Standardize a Single Dataset via a Column Key

A "column key" is meant to streamline harmonization of disparate datasets. This key must include three columns containing: (1) the name of each raw data file to be harmonized, (2) the name of all of the columns in each of those files, and (3) the "tidy name" that corresponds to each raw column name. This function accepts that key and a list of datasets that can be standardized with that key. The function standardizes the specified dataset out of any number of datasets in the key or list. While usable on its own, this function is intended to streamline internal operations of ltertools::harmonize – which is the recommended tool for key-based harmonization.

Usage

standardize(focal_file = NULL, key = NULL, df_list = NULL)

Arguments

focal_file: (character) filename corresponding to one value of "source" column of "key" data and to one name in "df_list".
key: (dataframe) key object including a "source", "raw_name" and "tidy_name" column. Additional columns are allowed but ignored
df_list: (list) named list of dataframe-like objects where each name is the filename initially containing that data

Value

(dataframe) single standardized dataframe including all columns defined in the "tidy_name" column of the key object

Examples

#' # Generate two simple tables
## Dataframe 1
df1 <- data.frame("xx" = c(1:3),
                  "unwanted" = c("not", "needed", "column"),
                  "yy" = letters[1:3])
## Dataframe 2
df2 <- data.frame("LETTERS" = letters[4:7],
                  "NUMBERS" = c(4:7),
                  "BONUS" = c("plantae", "animalia", "fungi", "protista"))

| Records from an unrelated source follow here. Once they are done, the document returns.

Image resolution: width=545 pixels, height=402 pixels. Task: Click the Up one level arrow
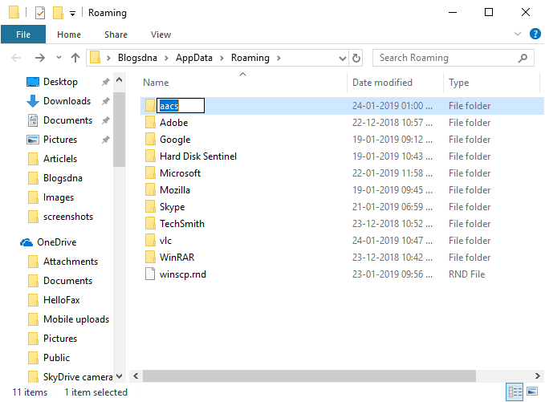pyautogui.click(x=76, y=58)
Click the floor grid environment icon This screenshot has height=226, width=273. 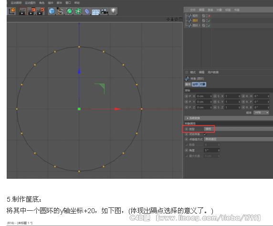coord(95,11)
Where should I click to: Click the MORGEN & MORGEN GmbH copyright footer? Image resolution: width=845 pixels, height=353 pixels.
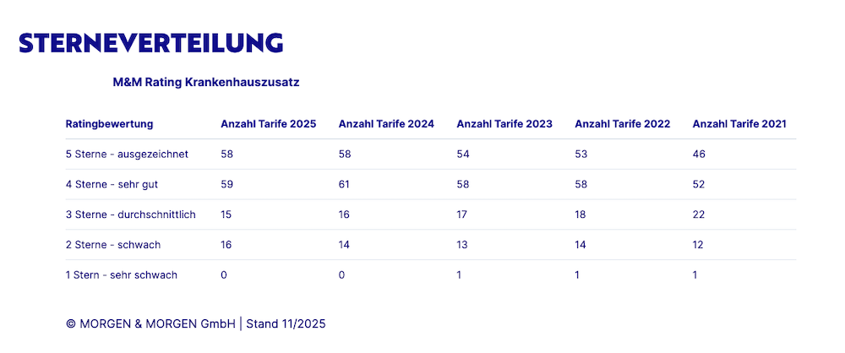pyautogui.click(x=195, y=323)
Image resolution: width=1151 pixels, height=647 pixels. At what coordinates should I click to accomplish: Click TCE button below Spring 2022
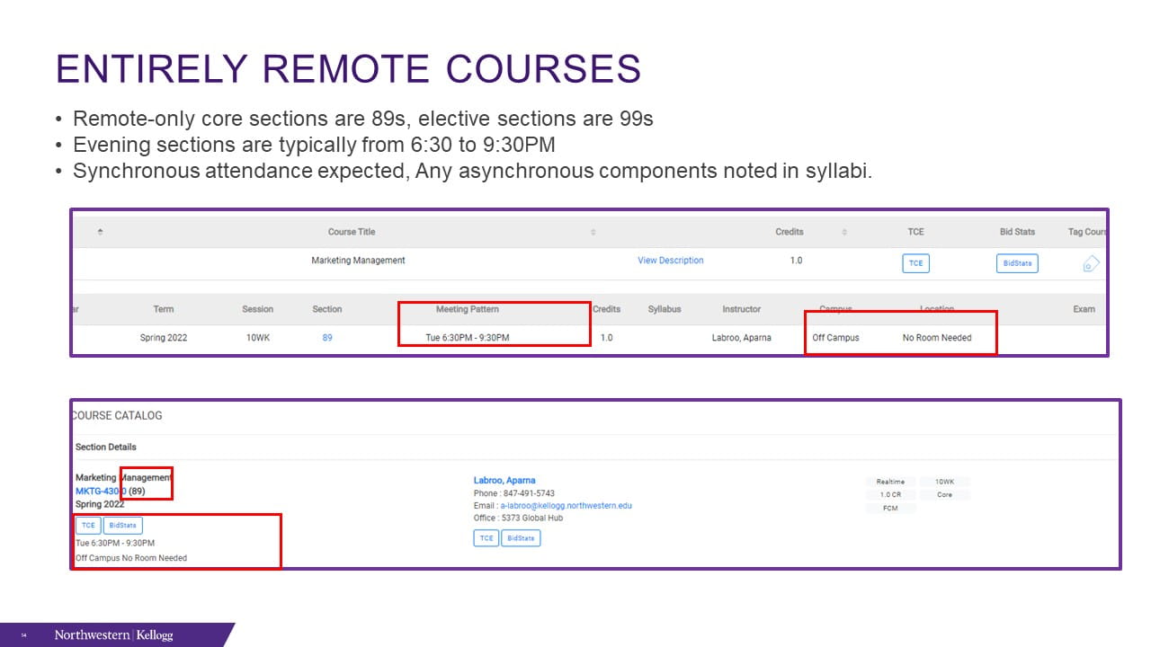coord(88,526)
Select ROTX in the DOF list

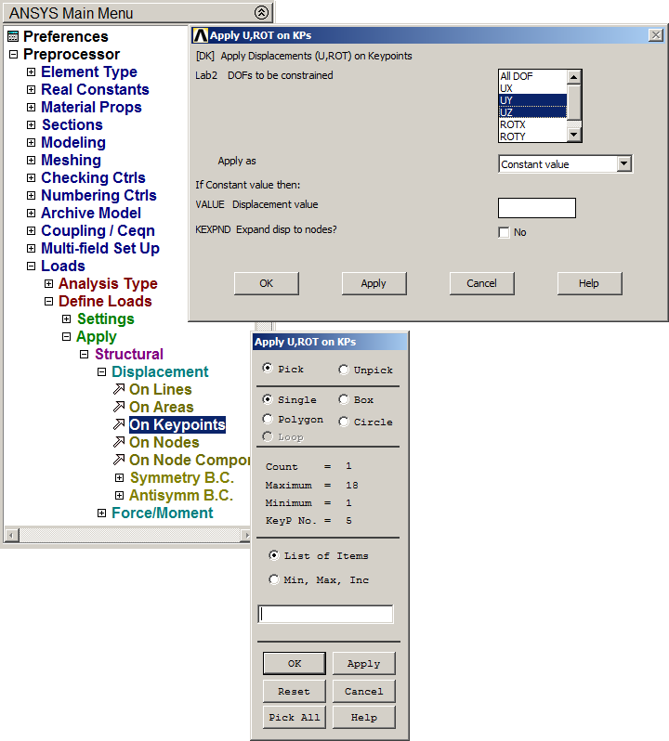tap(531, 124)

# Generate a local folder for exporting
temp_folder <- tempdir()

# Export both files to that folder
utils::write.csv(x = df1, file = file.path(temp_folder, "df1.csv"), row.names = FALSE)
utils::write.csv(x = df2, file = file.path(temp_folder, "df2.csv"), row.names = FALSE)

# Read in list of these data files
data_list <- ltertools::read(raw_folder = temp_folder, data_format = "csv")
 
# Generate a column key object manually
key_obj <- data.frame("source" = c(rep("df1.csv", 3), 
                                   rep("df2.csv", 3)),
                      "raw_name" = c("xx", "unwanted", "yy",
                                     "LETTERS", "NUMBERS", "BONUS"),
                    "tidy_name" = c("numbers", NA, "letters",
                                    "letters", "numbers", "kingdom"))
# Standardize one dataset
ltertools::standardize(focal_file = "df1.csv", key = key_obj, df_list = data_list)      
#>    source numbers   <NA> letters
#> 1 df1.csv       1    not       a
#> 2 df1.csv       2 needed       b
#> 3 df1.csv       3 column       c